EXERCISE INPUTS:
□ □ □

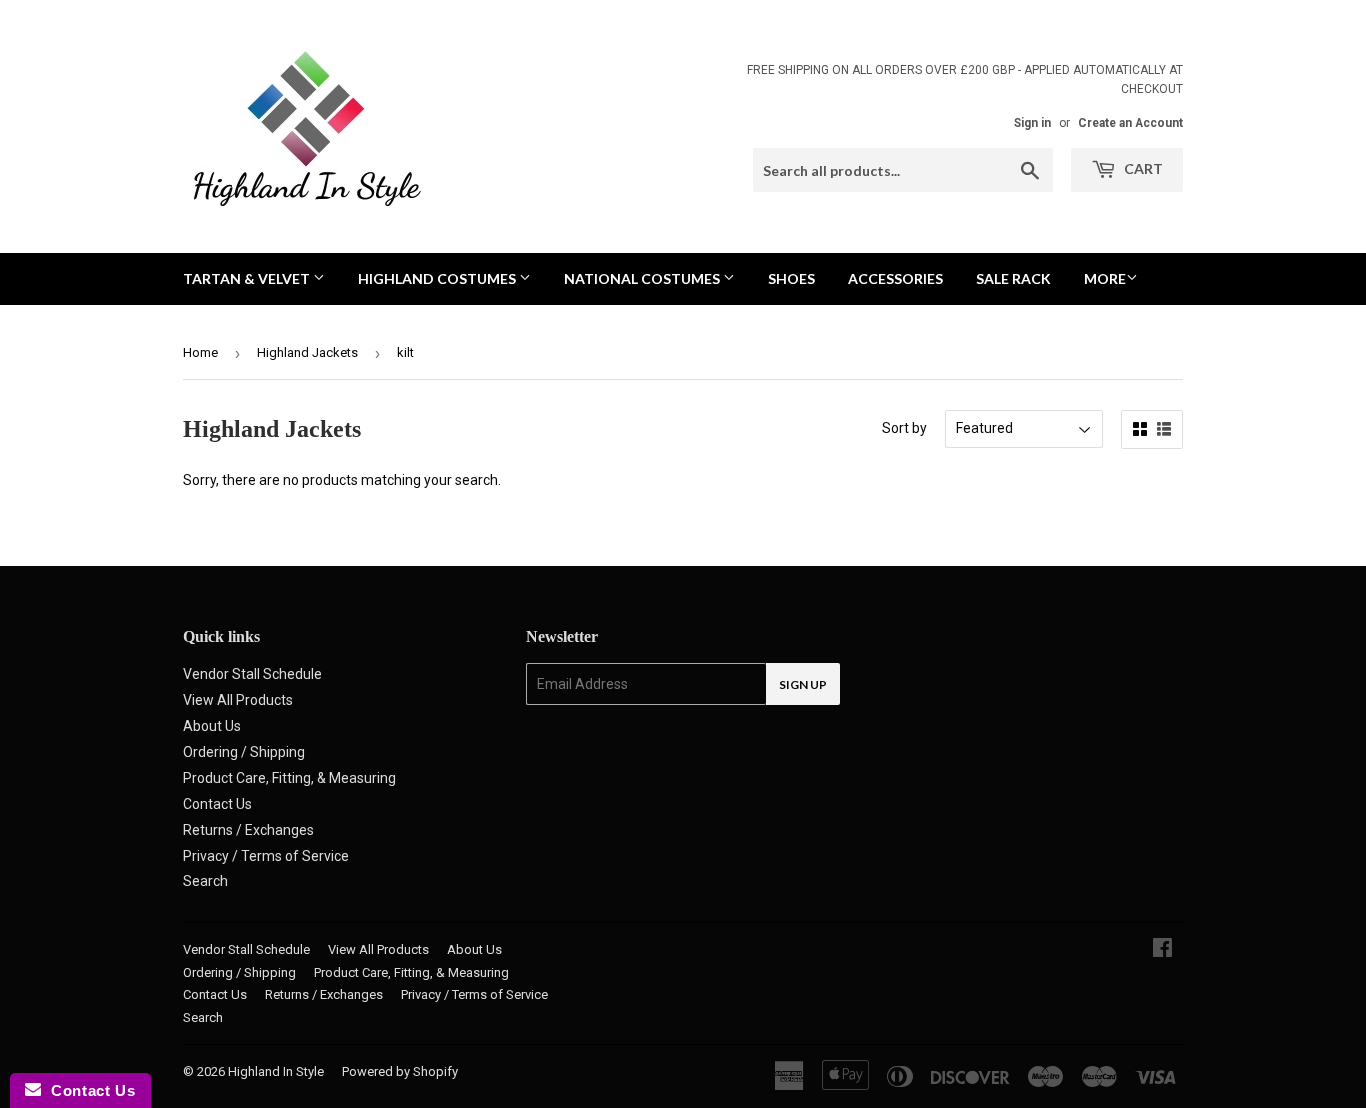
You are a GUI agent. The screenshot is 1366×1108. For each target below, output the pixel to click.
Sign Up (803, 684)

□ □ □

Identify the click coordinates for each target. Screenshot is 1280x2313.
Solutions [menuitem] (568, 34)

□ □ □

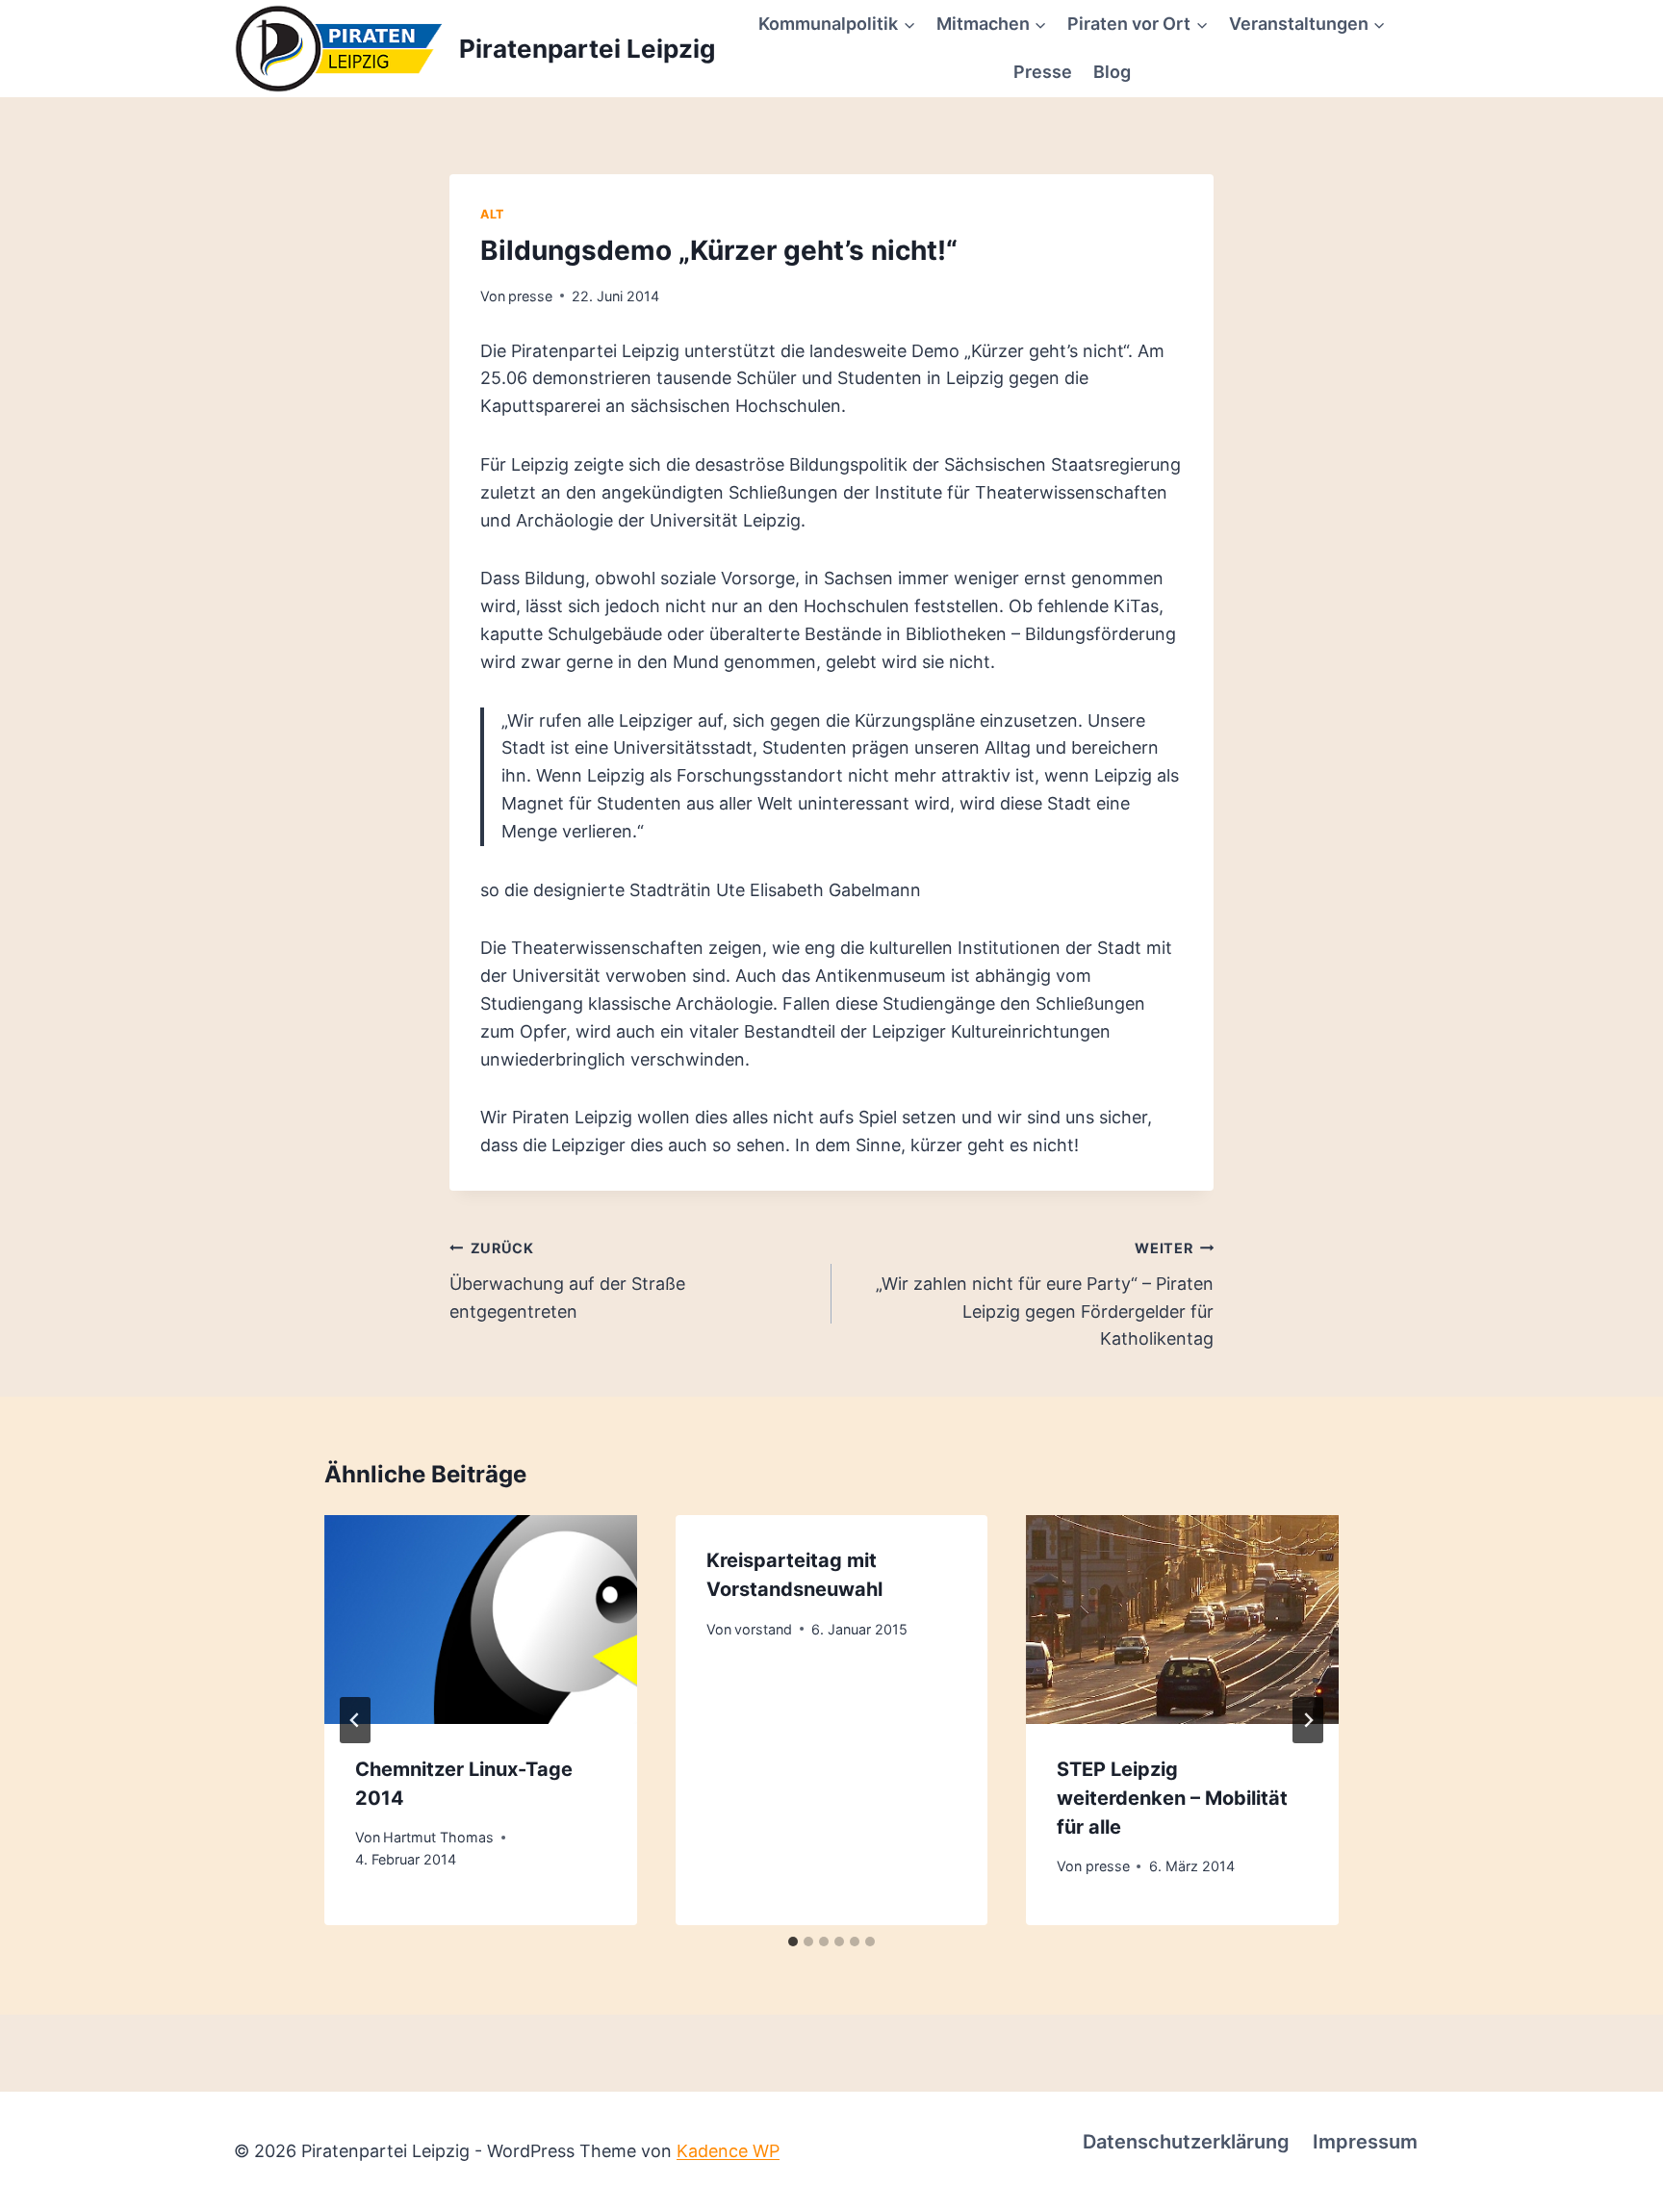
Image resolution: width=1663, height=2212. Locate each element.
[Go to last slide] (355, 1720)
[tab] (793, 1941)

□ □ □

ABOUT THIS TASK: Reproduce exactly the lines of the records above from the one with "You are a GUI" to the one with "Sign Up (803, 684)", both included, and leave out everything else.

EXERCISE OUTPUT:
You are a GUI agent. The screenshot is 1366×1108. For each target below, output the pixel to click.
Sign Up (803, 684)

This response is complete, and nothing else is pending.